Carreta
Carreta velha de angico,
Esteio do meu Rio Grande.
Por onde quer que tu ande
Deixa teu rastro no chão.
Cambaleante pela estrada
Rangindo teu canto triste
Ainda bem que tu existe
P’ra garantir o meu pão.
Foi num passado distante
Feita pelo velho Chico
Que esculpiu no angico
Cabeçalho e recavém.
É por isso que tu tens
Em teu cerne encravado
A história de um Estado
Que é minha história também.
Carreta inteira ou três quartos
Não importa a dimensão
Pois cruzou este rincão
Originando cidades.
Na Campanha, nas Missões
Na Colônia ou na Fronteira
Nesta Terra altaneira
A carreta deixa saudades.
Foi capital da Província
Na epopéia farrapa
Rodando valente e guapa
Mesclando sangue e pó.
E de combate em combate
No decênio fratricida
Foi gabinete e guarida
De Arroio Grande à Quaró.
Nos versos de tantos poetas
Foste imortalizada
E muitas vezes cantada
Em poesia e canção.
Uma singela homenagem
Que vem do fundo do peito
E demonstra o respeito
Da gente deste torrão.
A carreta é uma legenda
De um tempo que já se foi,
No tranco lerdo dos bois
Tocados pela “guiada”.
Na guerra, foste morada
Na paz, serviu de sustento
E hoje és monumento
Vivo, rodando na estrada.
Toldada de Santa-fé
Como um rancho ambulante
Rústica e aconchegante
Perto de um fogo de chão.
Parece até o meu galpão
De quincha esverdeada
Numa noite enluarada
Quando sorvo um chimarrão.
Oh!
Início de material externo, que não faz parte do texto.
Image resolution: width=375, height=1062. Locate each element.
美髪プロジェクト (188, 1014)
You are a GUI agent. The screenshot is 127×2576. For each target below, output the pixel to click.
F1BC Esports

Carreta se soubesses
O que eu sinto em meu peito
Até fico meio sem jeito
Pois é feio homem chorar.
Mas o que posso fazer?
Quando se achega a saudade
E me invade uma vontade
Do ofício de carretear.
P’ra os lados de Vista Alegre
Aos moços que não conheça,
Ainda existe carreta
Dando exemplo aos demais.
Levando e trazendo carga
Neste lendário ritual
Tu és o cartão postal
Da Terra dos Marechais.
( "Terra dos Marechais", cidade de São Gabriel-RS; "Vista Alegre" localidade no interior do município de São Gabriel).